Cost control 101: keeping an AI feature affordable
AI features bill by the token, and small habits compound into large invoices. Here are the durable levers for keeping cost in line without gutting quality.
An AI feature has an unusual property as software goes: it costs money every single time someone uses it. Traditional code runs on servers you have already paid for, so an extra call is nearly free. A language model bills you per request, and the bill scales with usage. That changes how you build. A prototype that costs pennies a day can quietly become a feature that costs more than the team building it, and the difference is rarely one big mistake — it is a hundred small habits compounding. This walkthrough covers the durable levers for keeping an AI feature affordable, the ones that keep working regardless of which model or vendor you use.
How you actually get billed
You cannot control a cost you do not understand, so start with the unit. Language models bill by the token — a chunk of text, very roughly a few characters or part of a word. Every request is charged for the tokens going in (your prompt: instructions, context, examples, the user's input) and the tokens coming out (the model's response). Both directions cost, and on many models the output tokens cost more per token than the input.
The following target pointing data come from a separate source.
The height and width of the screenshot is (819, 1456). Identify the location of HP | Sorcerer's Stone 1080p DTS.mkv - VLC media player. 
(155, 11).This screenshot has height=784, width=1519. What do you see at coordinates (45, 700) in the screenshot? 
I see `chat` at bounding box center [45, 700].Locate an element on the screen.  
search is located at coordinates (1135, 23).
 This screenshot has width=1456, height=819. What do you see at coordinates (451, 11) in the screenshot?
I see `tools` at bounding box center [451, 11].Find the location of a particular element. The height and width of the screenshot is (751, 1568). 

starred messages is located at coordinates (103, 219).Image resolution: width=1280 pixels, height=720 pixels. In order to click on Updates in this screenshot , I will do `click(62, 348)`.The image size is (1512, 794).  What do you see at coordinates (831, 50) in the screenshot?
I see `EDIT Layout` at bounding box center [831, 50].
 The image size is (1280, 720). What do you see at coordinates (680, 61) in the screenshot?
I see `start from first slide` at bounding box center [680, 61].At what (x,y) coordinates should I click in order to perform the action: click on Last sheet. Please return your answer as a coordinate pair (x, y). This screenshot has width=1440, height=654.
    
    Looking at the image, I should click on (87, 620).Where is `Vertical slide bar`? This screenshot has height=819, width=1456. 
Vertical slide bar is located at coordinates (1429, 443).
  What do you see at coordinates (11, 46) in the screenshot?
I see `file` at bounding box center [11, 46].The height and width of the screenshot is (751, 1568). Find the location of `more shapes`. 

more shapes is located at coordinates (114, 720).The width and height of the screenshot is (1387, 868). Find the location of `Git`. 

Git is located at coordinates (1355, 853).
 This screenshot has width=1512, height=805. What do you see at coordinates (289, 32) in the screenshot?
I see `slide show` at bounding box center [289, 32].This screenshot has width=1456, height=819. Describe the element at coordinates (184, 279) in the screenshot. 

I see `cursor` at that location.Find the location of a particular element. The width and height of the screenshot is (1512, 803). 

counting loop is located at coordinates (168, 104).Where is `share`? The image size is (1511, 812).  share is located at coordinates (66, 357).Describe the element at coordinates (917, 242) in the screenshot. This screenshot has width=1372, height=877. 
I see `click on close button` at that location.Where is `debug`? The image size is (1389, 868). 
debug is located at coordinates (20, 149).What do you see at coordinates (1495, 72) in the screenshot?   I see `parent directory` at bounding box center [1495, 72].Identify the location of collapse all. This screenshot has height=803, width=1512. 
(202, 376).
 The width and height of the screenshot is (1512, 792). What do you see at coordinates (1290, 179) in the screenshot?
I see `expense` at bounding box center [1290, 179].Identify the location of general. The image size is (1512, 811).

Two consequences fall out of this immediately. First, a long prompt is not free even before the model says a word — all that context is input you pay for on every call. Second, a verbose answer costs more than a terse one that says the same thing. Your total bill is essentially tokens-per-request multiplied by requests, and almost every lever below is a way to shrink one of those two factors without shrinking quality.
Lever 1: Right-size the model
The single biggest cost decision is which model you use, because capability and price move together — the strongest models cost meaningfully more per token than smaller, faster ones. The instinct is to reach for the most capable model for everything. The discipline is to ask what each task actually needs.
Many tasks are easy: classifying a message, extracting a field, a short rewrite, a routine reply. A smaller, cheaper model often handles these perfectly well, and using a flagship model for them is paying for capability you are not using. Reserve the expensive models for the genuinely hard work — deep reasoning, nuanced generation — where the quality difference earns its price. A powerful pattern is to route by difficulty: a cheap model handles the easy majority, and only the hard cases escalate to the expensive one. The eval discipline from quality testing applies here directly — measure whether the cheaper model is good enough before assuming it isn't.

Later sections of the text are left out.